Mme Balac a surtout déploré l'absence de politique nationale d'orientation en matière d'archéologie, ce qui a pour effet de créer un réseau d'intervention éclaté constitué de cellules isolées. "Des intervenants du milieu ont mené une réflexion sur l'état de l'archéologie au Québec en 1995 afin de susciter l'adoption d'une politique, mais ceci est resté lettre morte."
À la défense du patrimoine
Du côté des universitaires, Normand Clermont, professeur
au Département d'anthropologie, a avoué sa frustration
de ne disposer que du tiers de son temps pour des travaux de recherche,
le reste étant consacré à la gestion, à
l'enseignement et aux demandes de subventions.
Cette situation doit toutefois faire rêver bon nombre d'archéologues. Selon Daniel Chevrier, directeur de la firme Archéotec, les archéologues québécois passent la moitié de l'année au chômage. "Dans les firmes, l'archéologue ne contrôle pas le type de recherche qu'il entreprend mais répond plutôt à des commandes, précise-t-il. Son champ d'intervention doit pouvoir inclure les milieux aussi bien urbain que rural ainsi que le Grand Nord."
La Loi sur les biens culturels et la Loi sur la qualité de l'environnement ont suscité la création de ces firmes en obligeant la réalisation d'études archéologiques dans les grands projets d'aménagement d'infrastructures. Toutefois, "les griffes de la loi s'estompent et aucun amour du patrimoine ne s'est développé, regrette Daniel Chevrier. Les architectes, les urbanistes, les ingénieurs et les gestionnaires se méfient de nous et nous perçoivent comme des empêcheurs de tourner en rond. Ils ne comprennent pas la valeur et les particularités des vestiges que nous mettons à jour. Si l'archéologie fait partie du patrimoine collectif, sa défense devrait relever d'une responsabilité collective."
De ce côté, il semble que les archéologues aient encore beaucoup de sable à tamiser pour mettre leur discipline en valeur et faire comprendre que le patrimoine archéologique constitue notre trésor historique. Pour Jean-Jacques Adjizian, étudiant à la maîtrise, les milieux universitaire, professionnel et gouvernementaux doivent à cette fin faire preuve d'une plus grande concertation.
Il faut également savoir communiquer au grand public les résultats de la recherche, a ajouté Gilles Tassé, président de l'Association des archéologues du Québec et professeur à l'UQAM.
Pour Normand Clermont, la défense de l'archéologie devient une tâche titanesque avec seulement une poignée d'archéologues pour couvrir un territoire grand comme l'Europe, peu peuplé et comptant des milliers d'années d'occupation. "Il nous manque un effet de masse pour transformer notre produit en gourmandise intellectuelle. Ah! si nous avions des masques en or ou des morts qui jouent de la flûte!" s'est-il exclamé.

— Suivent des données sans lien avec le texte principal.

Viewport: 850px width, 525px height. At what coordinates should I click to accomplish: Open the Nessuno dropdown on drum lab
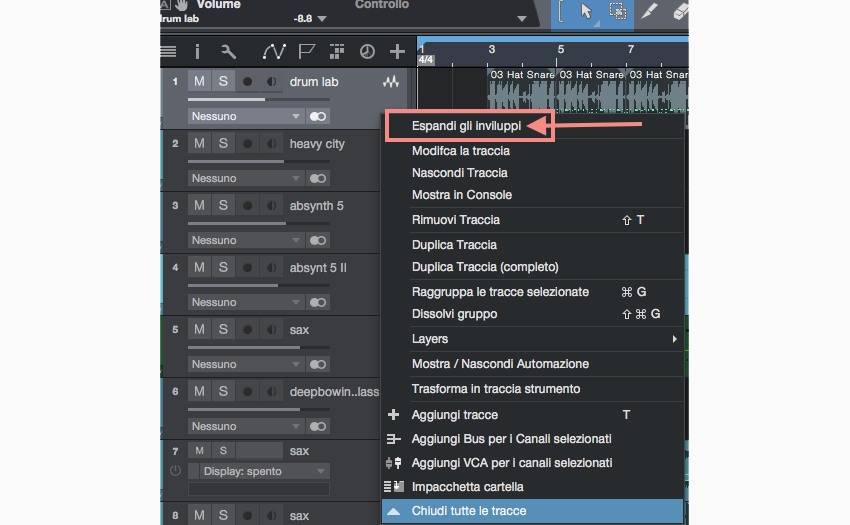(245, 117)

Une autre partie du problème est due au fait que l'archéologie est paradoxalement une science très jeune au Québec. En fait, le métier de chercheur en archéologie n'existe pratiquement pas. Selon Claude Chapdelaine, professeur au Département d'anthropologie, ce n'est qu'en 1983 que le premier doctorat en archéologie a été délivré par son département, et le titulaire avait fait son terrain au Costa Rica.
Quoi qu'il en soit, tous les intervenants du colloque se sont montrés convaincus que l'archéologie québécoise a un produit de qualité à offrir et qu'elle suscite suffisamment d'intérêt pour pouvoir rêver à la création d'un institut de recherche en archéologie. Pour l'instant, son avenir immédiat semble reposer entre les mains des principaux intéressés, c'est-à-dire les archéologues.